PROBLEMS TO WORK ON:
a: In the passage about Darbellay below, which orchestra presented Oyama under Fabio Luisi in 2000?
b: Please carry on the passage about Darbellay below, picking up after its final sentence.

EXERCISE PASSAGE:
Darbellay was born in Bern. Like his father and brother, he first studied medicine at the University of Bern.

In 1975 he studied the clarinet with Kurt Weber at the Bern Conservatory and musical composition with Theo Hirsbrunner, Cristobal Halffter and Dimitri Terzakis. He attended seminars with Pierre Boulez (IRCM and Collège de France) and Franco Ferrara and masterclasses with Heinz Holliger and Klaus Huber. He was assistant of Edison Denisov at the Lucerne Festival. At a festival in Perugia he met John Cage, who visited Europe the last time before his death in 1992. He studied conducting with Pierre Dervaux, Paul Theissen and Jean-Marie Auberson as well.

The cellist Anssi Karttunen first premiered his Concerto for violin and cello at the Maison de Radio France in 1989. He composed Ecume for string quartet for the Radio Suisse Romande and Radio Canada. For the Central German Broadcasting (MDR) (the occasion was the 70th anniversary of Bauhaus in Dessau) he composed A Garden for Orpheus for horn, basset horn and strings. The Nouvel Ensemble Contemporain Chandigarh premiered his work for 17 instruments and megaliths – Lutéce for horn.

Under the direction of Fabio Luisi, the commission of the Radio Suisse Romande Oyama for orchestra was presented by the Orchestre de la Suisse Romande in 2000. It was live broadcast in the western Swiss television. Later performances followed in Weimar and Leipzig Gewandhaus with the MDR Symphony Orchestra under Fabio Luisi. There were broadcasts in France Musique. The piece was presented to the International Rostrum of Composers of the UNESCO in Paris.

DATASET ENTRIES:
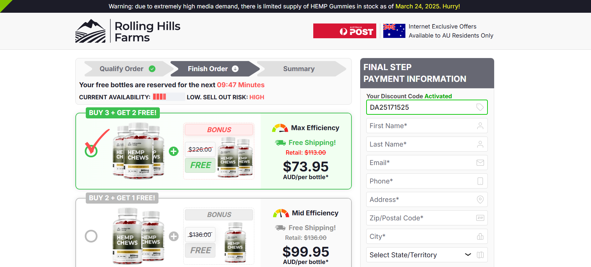Click the dropdown chevron arrow for State
This screenshot has width=591, height=267.
(x=468, y=255)
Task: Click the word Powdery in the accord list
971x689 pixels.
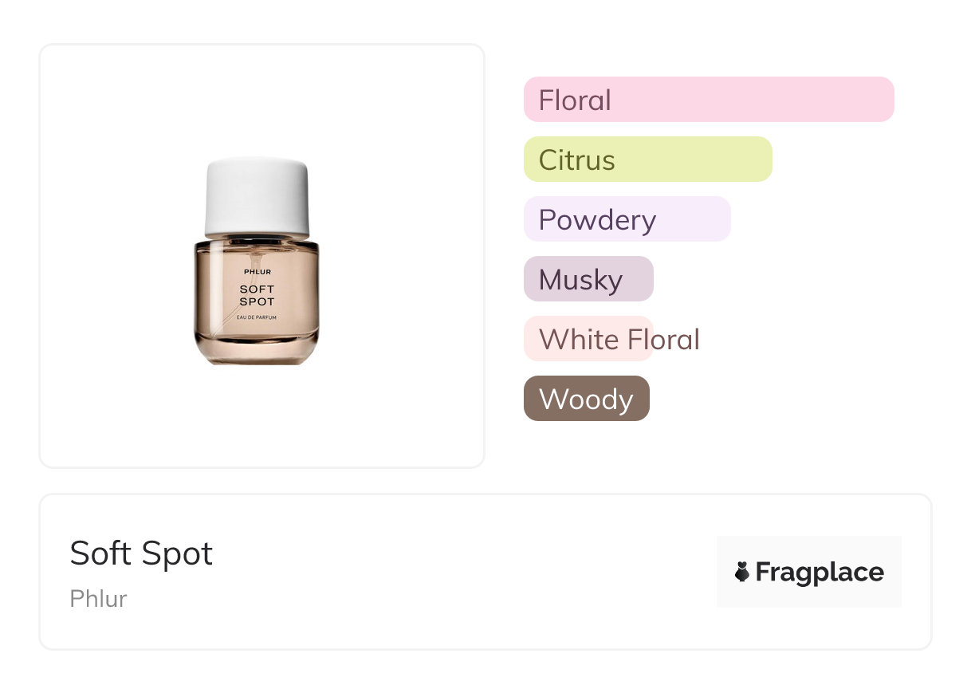Action: (x=597, y=220)
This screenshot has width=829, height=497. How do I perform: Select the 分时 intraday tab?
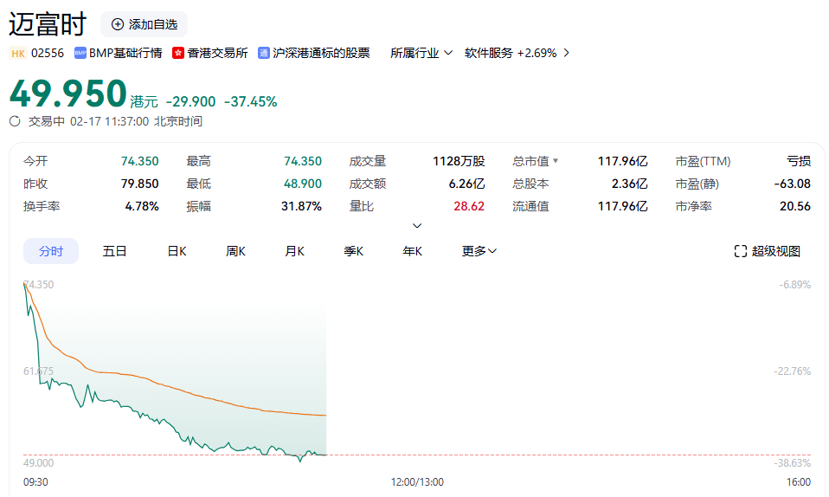coord(51,251)
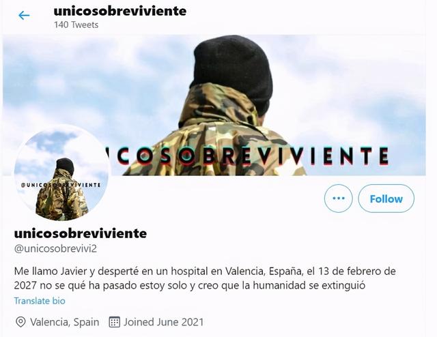The image size is (437, 337).
Task: Click the calendar joined-date icon
Action: 114,322
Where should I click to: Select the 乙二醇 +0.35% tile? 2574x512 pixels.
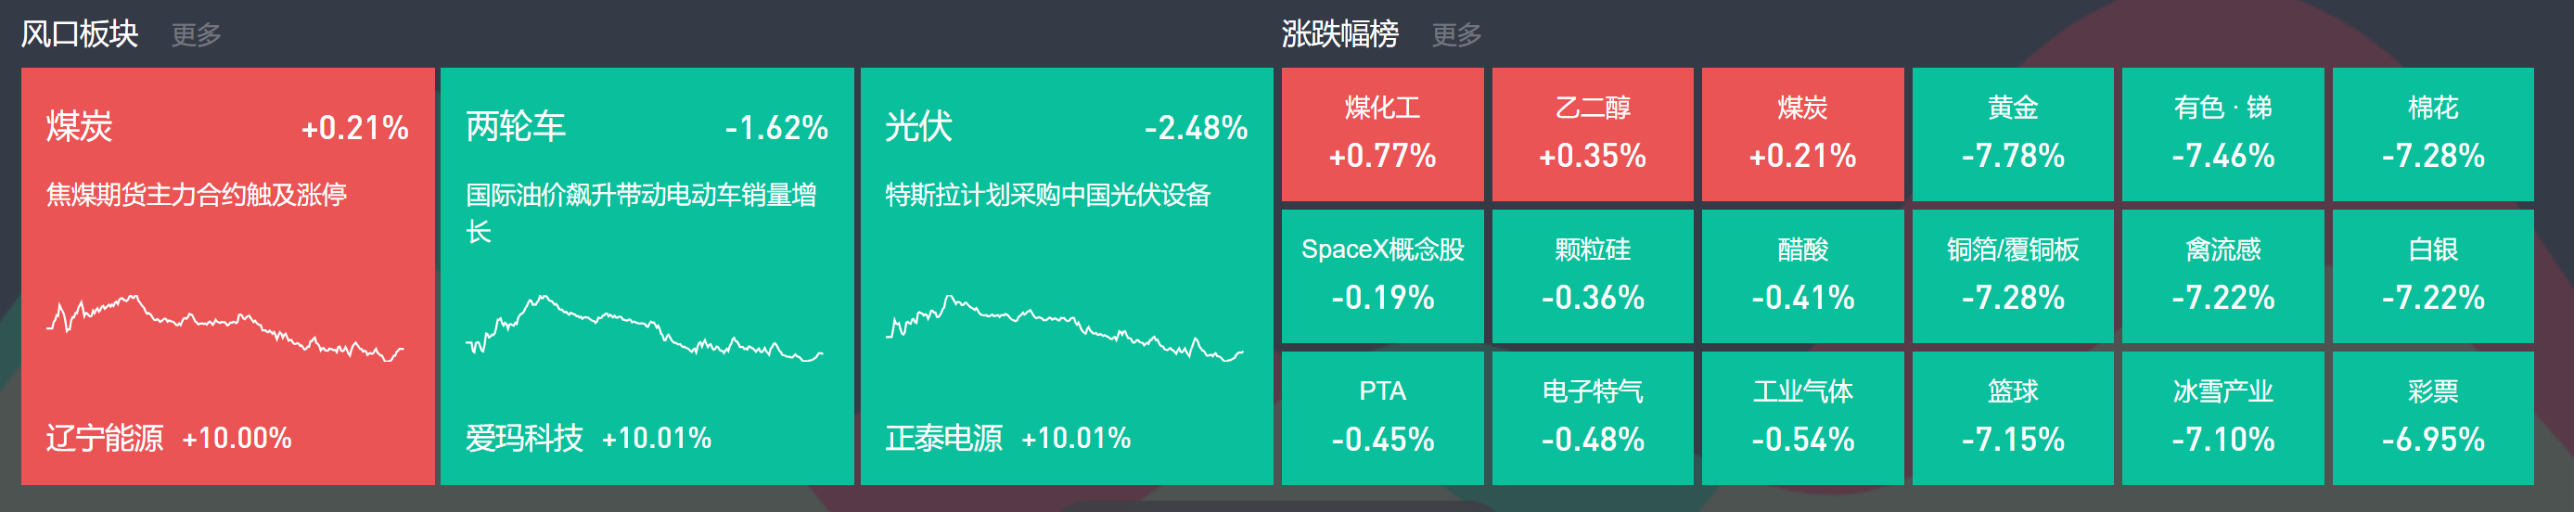[x=1592, y=134]
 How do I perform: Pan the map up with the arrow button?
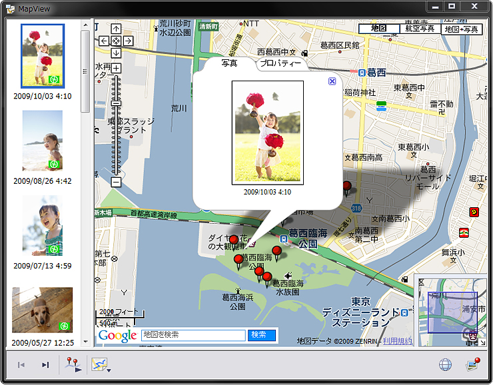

ANSWERS FOR EACH ITEM:
a: The Orchestre de la Suisse Romande.

b:
Darbellay worked closely with Siegfried Palm. Their first encounter occurred at a course of György Kurtág in Bern. Palm composed a piece for two pianos and two basset horn that Darbellay arranged in 1991 at the Witten Days for new chamber music.

His music has already been included in many international contemporary music festivals like the Festival Alternativa (Moscow), the Festival Presences (Paris) of Radio France, the Pan Music Festival (Seoul) and several World Music Days (Bucharest, 1999, Luxembourg 2000, Hong Kong in 2002 and 2007 and Ljubljana 2003) of the International Society for Contemporary Music.

In 1978 Darbellay founded the Ludus Ensemble, whose conductor he is. Together with other composers he founded the Festival L'art pour l'Aar and the Groupe Lacroix. From 1994 to 2007 he was chairman of the Swiss Society for New Music. Tours have taken him through Europe, the United States, Canada, South America, Asia and Australia. He composed 150 works, including a chamber opera.

There are recordings with the Stuttgart Radio Symphony Orchestra, the MDR Symphony Orchestra under Fabio Luisi (including Leipzig Horn Quartet, Ensemble Sortisatio, Leipzig Percussion Ensemble), the Moscow Philharmonic Orchestra, the Orchestra della Svizzera Italiana, the Bern Symphony Orchestra and the Kammerorchester Basel. Most of his works are published at Edition Modern and G. Ricordi.